Anatomia das quedas… o filme tensionou e rompeu com as definições calcificadas de todos os temas que tocou.

E revelou, sem pudor, a complexidade da vida e da mente humana, assim como das escolhas que precisamos fazer. Na perspectiva do filme, ninguém é vítima de ninguém. Nada é plano, os sentimentos possuem várias camadas e circulam em diferentes dimensões da nossa alma.
E isso me fez pensar na famosa frase, e talvez velho e bom chavão, de Fernando Pessoa, quando ele diz que se “navegar é preciso, viver não é preciso”.

Outro ponto interessante do filme foi a clareza com que demonstrou a força da pulsão de morte, tal como postulada por Freud (1) e desenvolvida por André Green (3), em sua vertente da destrutividade.

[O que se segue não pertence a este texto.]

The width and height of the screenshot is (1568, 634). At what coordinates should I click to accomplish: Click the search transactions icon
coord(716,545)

No filme, encontramos figurabilidade para essa triste e grave situação emocional e, um exemplo é a cidade natal de Samuel, cenário íntimo da vida familiar, onde se desenrola boa parte da trama. Ali predomina a frieza da neve e o isolamento do chalé, potencializando a sensação de solidão e o sofrimento daquela família profundamente machucada, desde que Daniel foi atropelado e se tornou deficiente visual.

Os sentimentos de culpa/culpabilização decorrentes do acidente de Daniel, se infiltraram e parece que desorganizaram a estrutura paterna e materna do casal. Enquanto o pai lidou com o excesso de angústia, ficando obcecado em reparar o estrago que o atropelamento causou no filho, abandonando emocionalmente sua mulher e seu desejo de ser escritor, Sandra, a mãe, se negou a apodrecer, nas palavras dela, e buscou sua satisfação sexual e vitalidade, tendo casos e escrevendo seus livros de sucesso.

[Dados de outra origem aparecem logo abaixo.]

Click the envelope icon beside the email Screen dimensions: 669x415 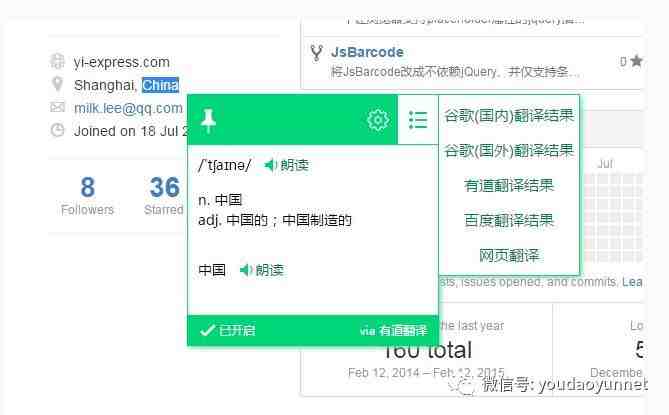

Mas, eu fiquei pensando que tanto a dedicação obcecada do pai, quanto o não querer apodrecer da mãe, independente de sexo ou gênero, não me pareceram ter funcionado como uma boa forma de cuidar de si mesmo, do filho ou da família. Afinal, todos estavam sofrendo.

Os sentimentos de frustração, inveja, violência, culpa, e os desencontros, além da impossibilidade de escolher e sustentar as próprias escolhas, predominaram no ambiente familiar.

E esses sentimentos, ao não encontrarem escuta e sentido, produziram excesso de sofrimento. Diante dos excessos, precisamos de algum tipo de filtro, ou correremos o risco de passar ao ato. E foi o que testemunhamos. A violência entre o casal evoluiu de muda/fria, para uma violência verbal, culminando com a trágica violência física.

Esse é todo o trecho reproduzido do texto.